Pcompress 1.2 is now available and can be grabbed from here: https://code.google.com/p/pcompress/downloads/list. This is a major release containing a large number of bug fixes and improvements. There are performance and stability improvements, code cleanup, resolution of corner cases etc. The biggest new additions to this release are the new Delta2 Encoding and support Keccak message digest. Keccak has been announced the NIST SHA3 standard secure hash. The SIMD (SSE) optimized variant of Keccak runs faster than SHA256 on x86 platforms. However it is still slower than SKEIN so SKEIN remains the default hash algorithm for data integrity verification. In addition Deduplication is now significantly faster.

Delta2 Encoding as I had mentioned in a previous post probes for embedded tables of numeric sequences in the data and encodes them by collapsing the arithmetic sequence into it’s parameters: starting value, increment/decrement, number of terms. This generally provides benefits across different kinds of data and can be combined with LZP preprocessing to enable the final compression algorithm to achieve the maximum compression ratio beyond what it can normally achieve. This encoding works very fast and still manages to detect a good amount of numeric sequences if they are present in the data.

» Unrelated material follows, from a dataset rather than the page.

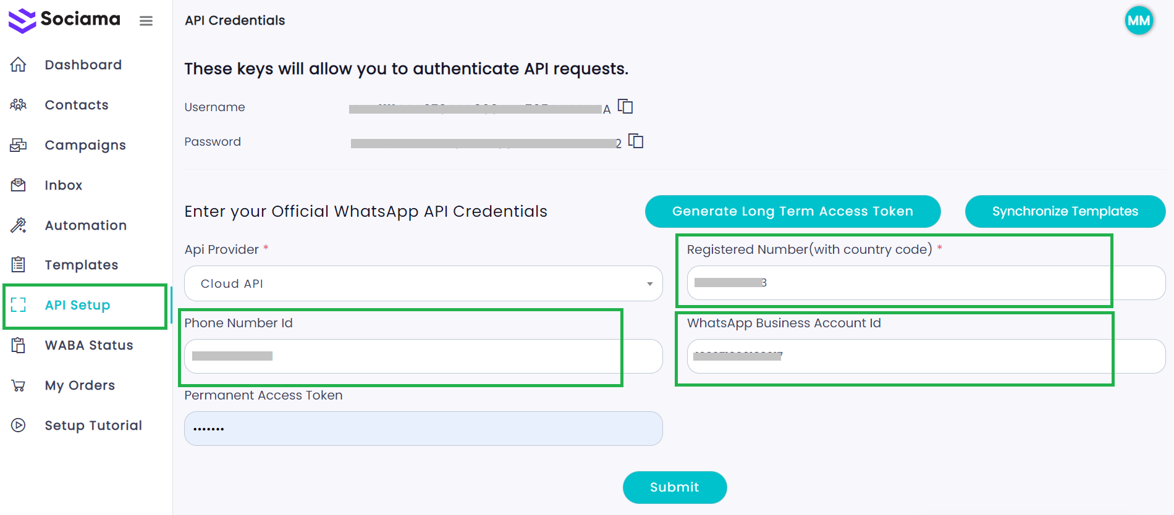This screenshot has height=515, width=1174.
Task: Submit the API credentials form
Action: tap(674, 487)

I have extended the statistics mode to display additional data including throughput figures. Here is an output from a compression run of the silesia corpus test data set:

## CPU: Core i5 430M
## RAM: 8GB
## Compiler: Gcc 4.7.2
##
## Compression
##
./pcompress -D -c lz4 -l1 -L -P -s200m silesia.tar 
Scaling to 1 thread
Checksum computed at 241.321 MB/s
Original size: 206612480, blknum: 46913
Number of maxlen blocks: 0
Total Hashtable bucket collisions: 17225
Merge count: 46750
Deduped size: 206197375, blknum: 242, delta_calls: 0, delta_fails: 0
Chunking speed 112.189 MB/s, Overall Dedupe speed 100.880 MB/s
LZP: Insize: 206196371, Outsize: 192127556
LZP: Processed at 55.839 MB/s
DELTA2: srclen: 192127556, dstlen: 191899643
DELTA2: header overhead: 50800
DELTA2: Processed at 382.530 MB/s
Chunk compression speed 207.908 MB/s
##
## Decompression
##
./pcompress -d silesia.tar.pz silesia.tar.1 
Scaling to 4 threads
Chunk decompression speed 383.488 MB/s
DELTA2: Decoded at 3030.724 MB/s
Checksum computed at 244.235 MB/sls -l silesia.tar.pz 
-rw-rw-r--. 1 testuser testuser 99115899 Jan  5 21:36 silesia.tar.pz

Note that these are single-threaded performance figures. The entire file is being compressed in a single chunk. The default checksum is SKEIN. Look at the decoding speed of the Delta2 implementation. It is close to 3GB/s rate. Next lets check the performance of SSE optimized Keccak:

./pcompress -D -c lz4 -l1 -P -S KECCAK256 -s200m silesia.tar 
Scaling to 1 thread
Checksum computed at 143.904 MB/s
Original size: 206612480, blknum: 46913
Number of maxlen blocks: 0
Total Hashtable bucket collisions: 17225
Merge count: 46750
Deduped size: 206197375, blknum: 242, delta_calls: 0, delta_fails: 0
Chunking speed 111.601 MB/s, Overall Dedupe speed 100.352 MB/s
DELTA2: srclen: 206196371, dstlen: 201217172
DELTA2: header overhead: 570448
DELTA2: Processed at 360.383 MB/s
Chunk compression speed 213.226 MB/sls -l silesia.tar.pz 
-rw-rw-r--. 1 testuser testuser 100204566 Jan  5 21:34 silesia.tar.pz

This time I left out LZP to show the reduction using Delta2 alone. As you can see combining LZP and Delta2 gives the greatest reduction. Also see how much slower Keccak is compared to SKEIN. Note that I am using optimized 64-bit assembly implementation of Skein but it does not use SSE whereas Keccak uses SSE.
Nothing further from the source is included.